• _DOCUMENT EXTRACT_
* * * *

As of January 1, 2016, Gapers Block has ceased publication. The site will remain up in archive form. Please visit Third Coast Review, a new site by several GB alumni.
 Thank you for your readership and contributions over the past 12-plus years. 

TODAY

Thursday, March 23

Gapers Block
Search

Gapers Block on Facebook Gapers Block on Flickr Gapers Block on Twitter The Gapers Block Tumblr


Airbags

Sox in Five

Tigers, Tigers Burning Bright — and Oh the Smoke, How It Rises!
by Steve Gozdecki

The Chicago White Sox are playing very, very good baseball. But them Tigers of Detroit, they're playing just a little bit better. They're coming to resemble some elusive quarry forever glimpsed on the horizon, with Ozzie Guillen as Ahab attempting to catch it.

So as the boys on the Boo Yaa! Network put it, Detroit is en fuego. But with an identical 9-1 record over the last 10 games (the sole loss being Sunday night's heartbreaker) and the second-best record in baseball, the Sox, too, are on fire. Yet it seems that many can't see the fire for all the smoke — the smoke emanating from Ozzie's babbling, blathering maw, that is.

Entire forests of newsprint and countless days of airtime have been devoted to the manager's latest outbursts as the club's management continues to play bush league in its bizarre vendetta against Jay Mariotti, the least-liked columnist in all the home market. No matter what specific insults — homophobic or otherwise — are hurled, for a professional to waste time going ad hominem on people who are paid to bloviate is indefensible. That Ozzie has a history of such outbursts and a very feeble excuse for using such terms — it's his culture, he says, not withstanding the 20+ years he's been involved in professional baseball stateside — makes it all the more odious.

In 99 out of 100 cases, when the media becomes the news — especially in sports — the plot is lost. And when a team is playing insanely good baseball, but the talk of the nation is what a couple guys have said rather than what is going on between the chalk lines, there's a problem.

But it's not a problem I plan to throw any more words at. So let's do us some Sox in Five instead.

* * * *

• _DATA SUPPLIED_
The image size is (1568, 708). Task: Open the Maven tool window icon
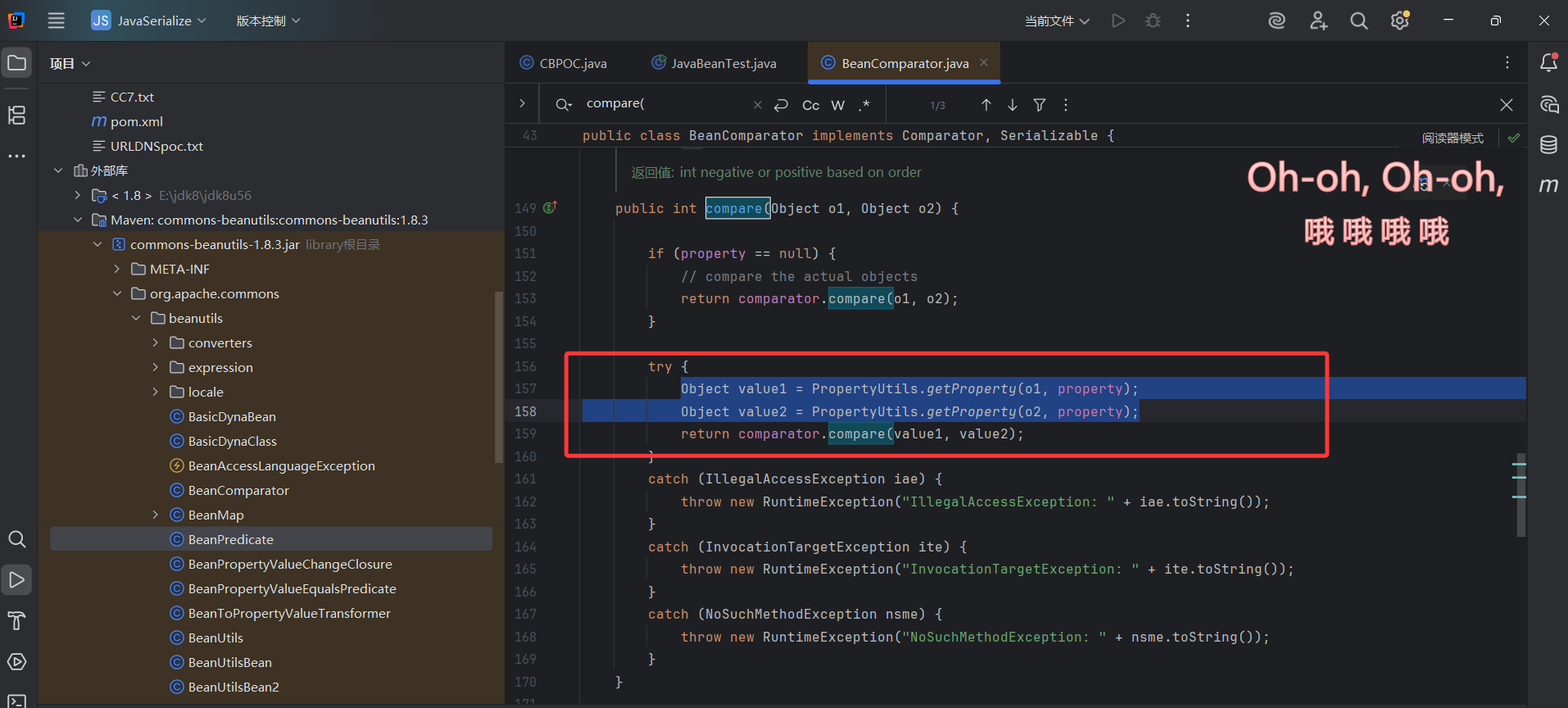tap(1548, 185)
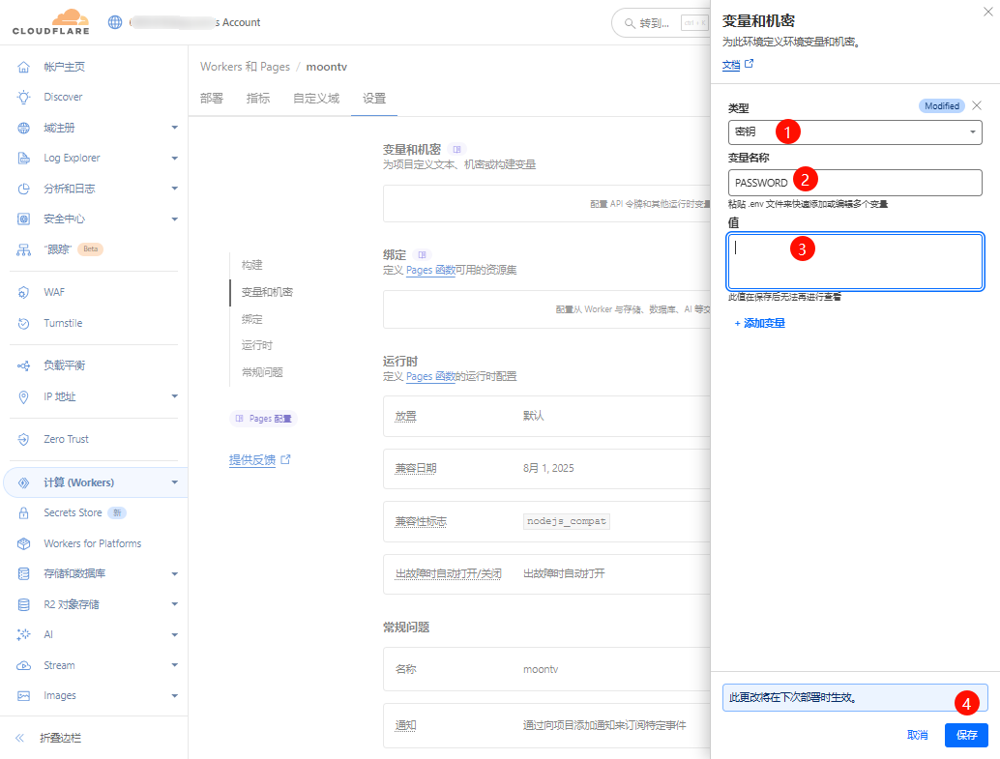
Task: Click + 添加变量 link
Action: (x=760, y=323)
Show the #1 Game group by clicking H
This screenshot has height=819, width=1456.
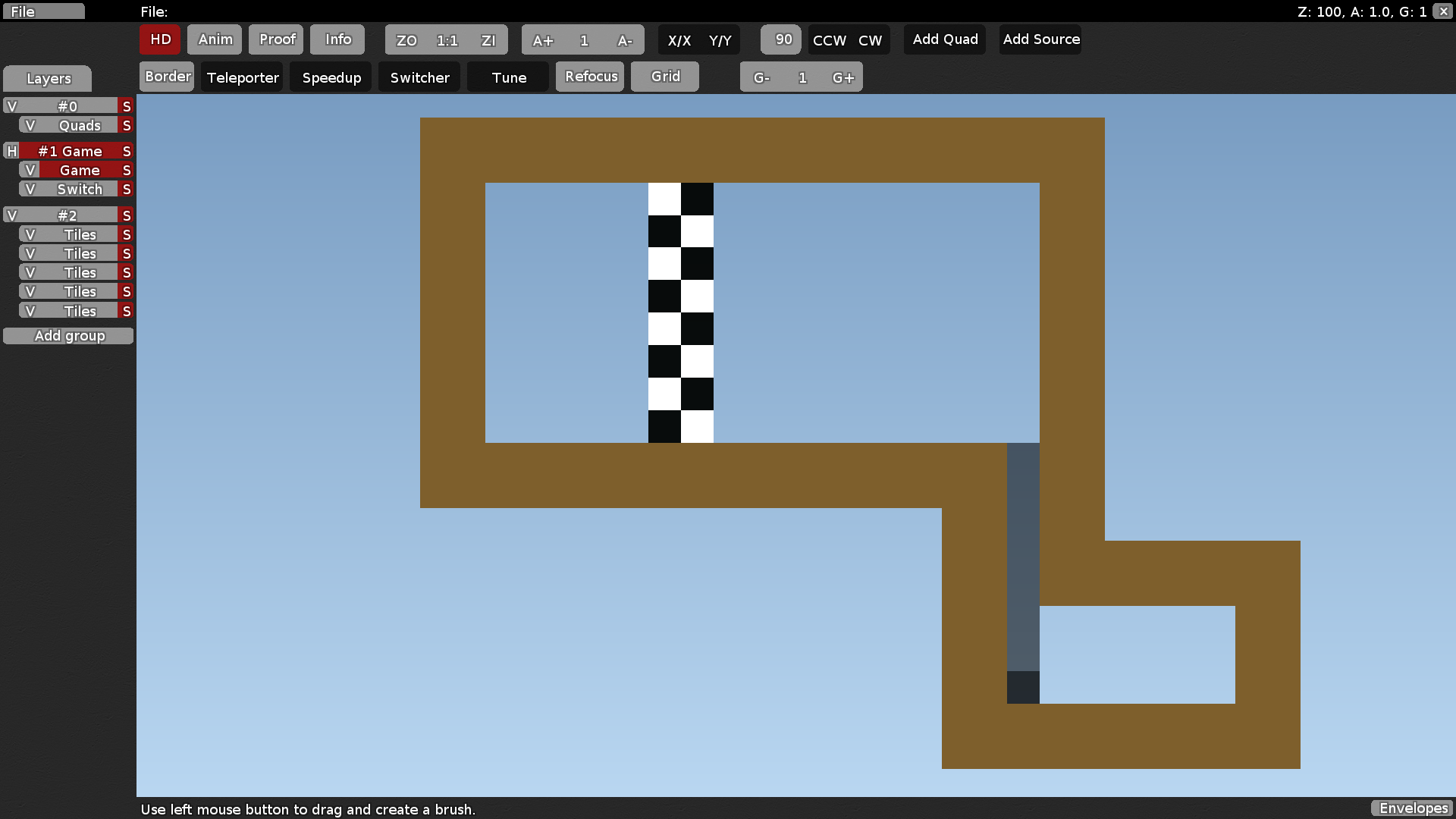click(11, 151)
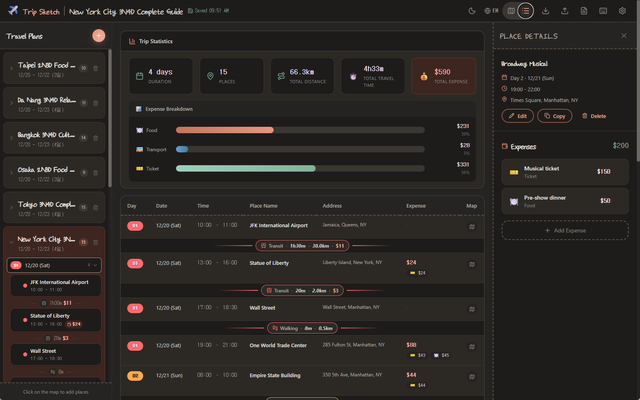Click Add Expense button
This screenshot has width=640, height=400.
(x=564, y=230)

* * * *

• _PROBLEMS TO SOLVE_
A. Answer these questions from the Sox column above, one answer per line:
(i) On what date did Gapers Block cease publication?
(ii) What was the White Sox record over their last 10 games?
(iii) Which columnist is the club's management described as having a vendetta against?
B. Gather every line of the records that contains the word "width". Case counts.

• _ANSWERS_
A.
(i) January 1, 2016
(ii) 9-1
(iii) Jay Mariotti

B.
This screenshot has height=819, width=1456.
This screenshot has width=640, height=400.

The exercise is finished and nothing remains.